Target position records:

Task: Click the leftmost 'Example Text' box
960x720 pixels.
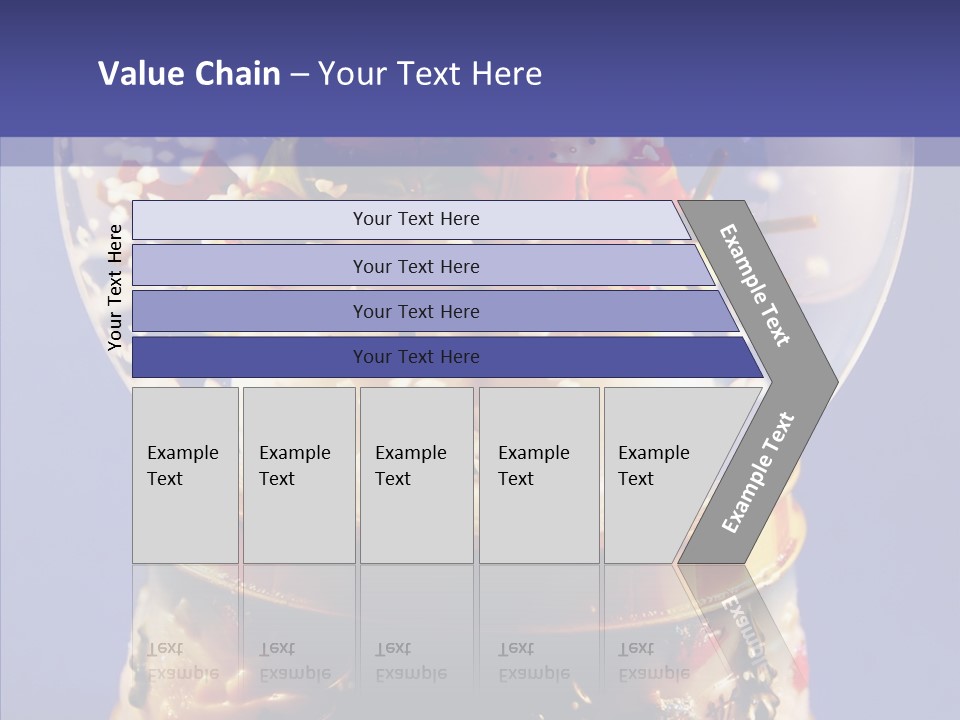Action: [185, 475]
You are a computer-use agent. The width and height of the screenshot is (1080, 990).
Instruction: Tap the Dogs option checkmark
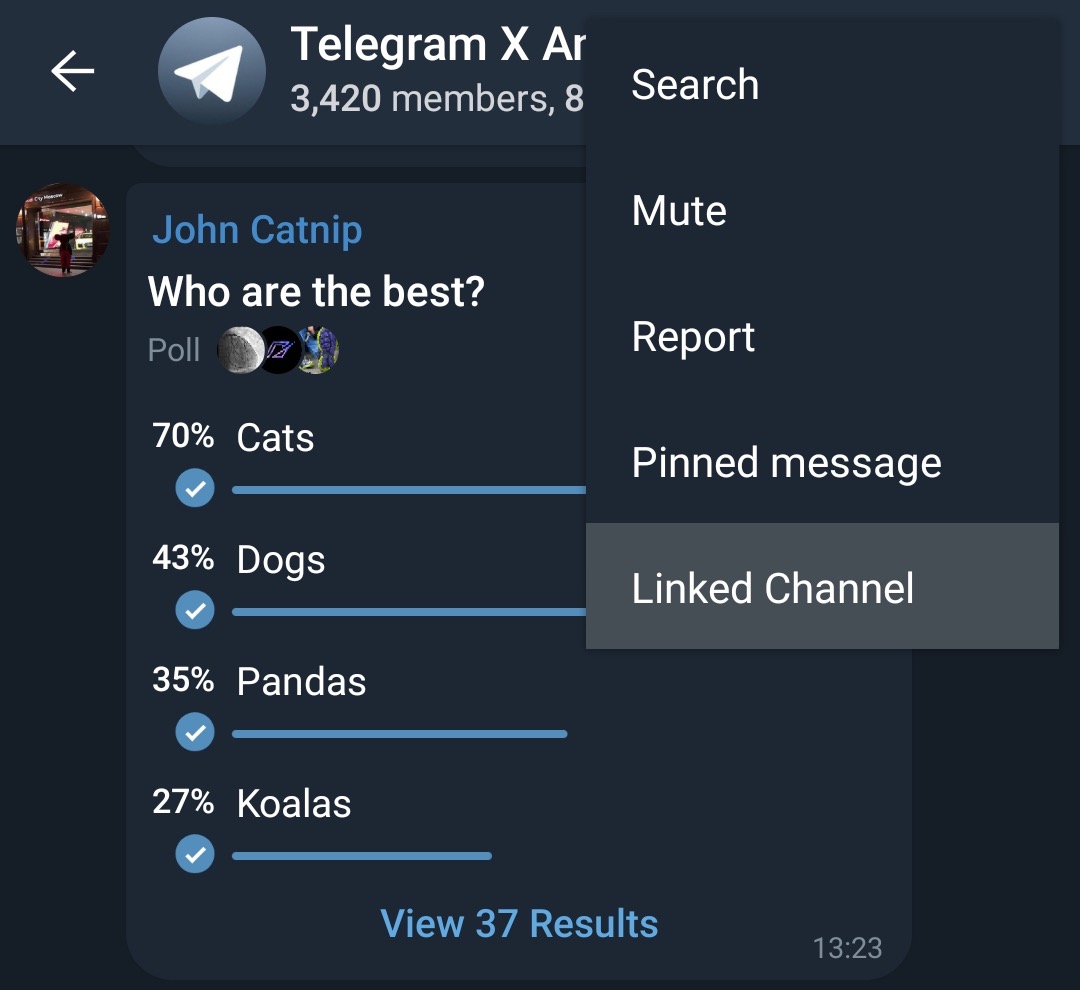[195, 611]
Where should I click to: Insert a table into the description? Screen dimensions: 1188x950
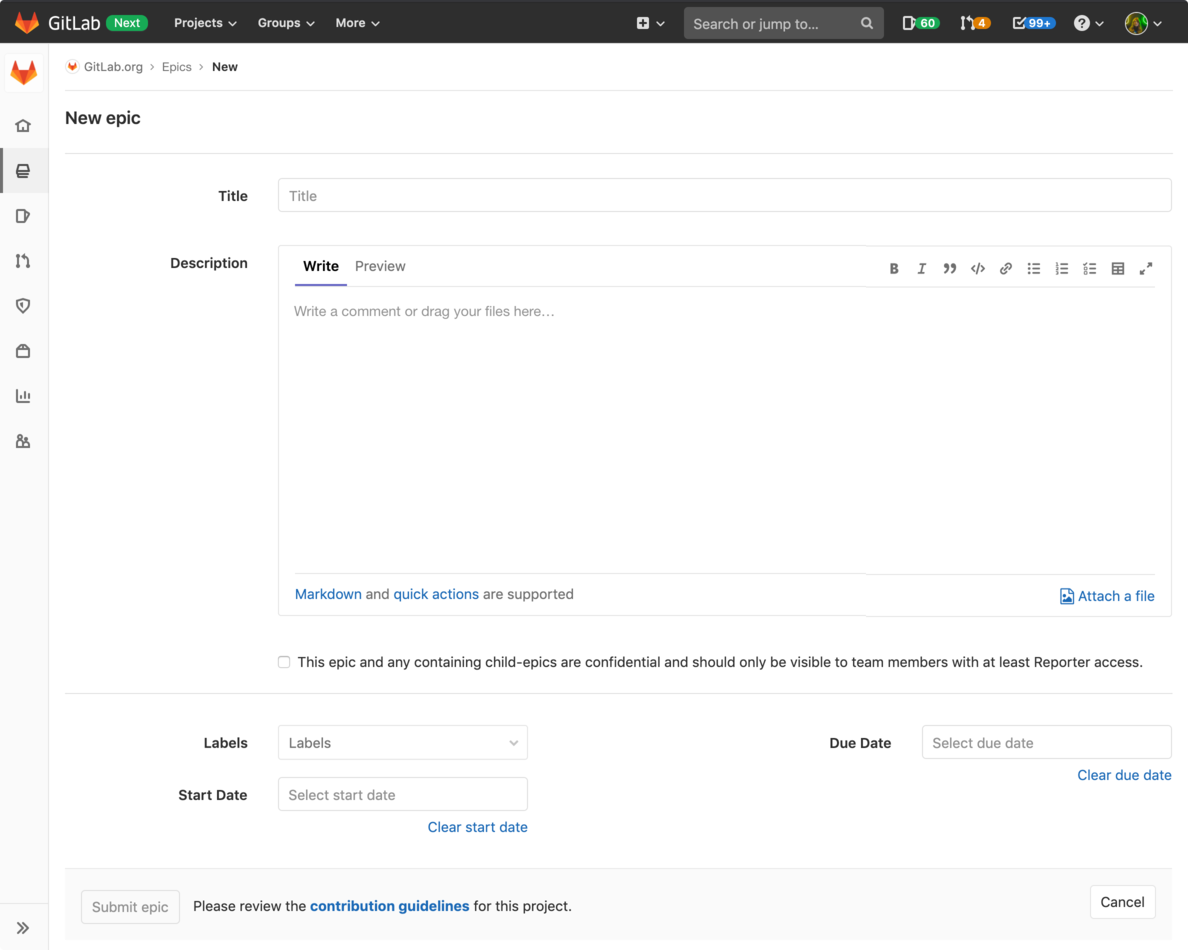click(x=1117, y=268)
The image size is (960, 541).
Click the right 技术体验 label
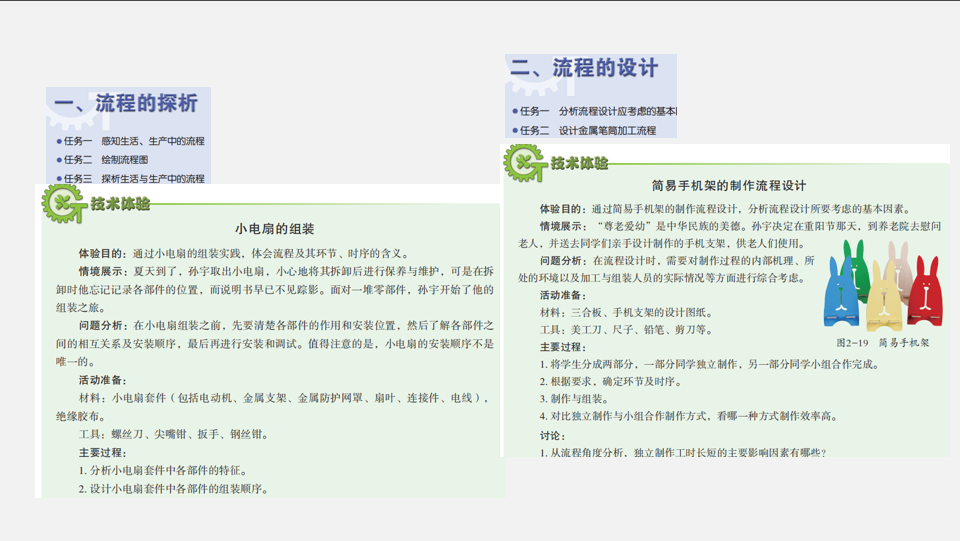pos(578,163)
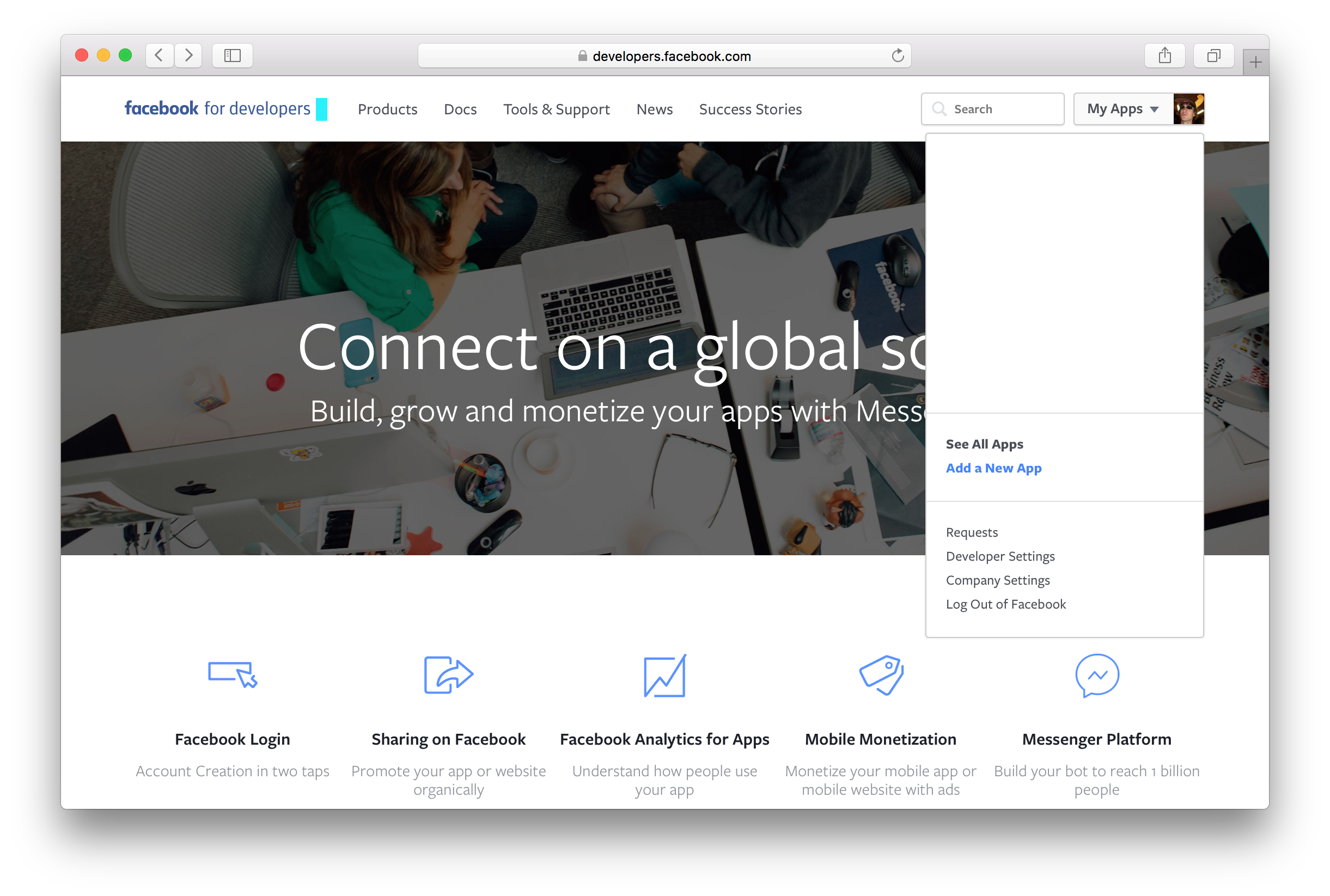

→ What to do:
Switch "screenshot" to "screen image" throughout the items above and reproduce all of their lines with nothing else altered, leaving out the pictures.

→ Finished answer:
Task: Click the leftmost 'Example Text' box
960x720 pixels.
Action: [185, 475]
You are a computer-use agent. The width and height of the screen image is (1080, 990).
Instruction: Tap the Dogs option checkmark
[195, 611]
Where should I click to: Insert a table into the description? Screen dimensions: 1188x950
click(x=1117, y=268)
The image size is (960, 541).
Click the right 技术体验 label
pos(578,163)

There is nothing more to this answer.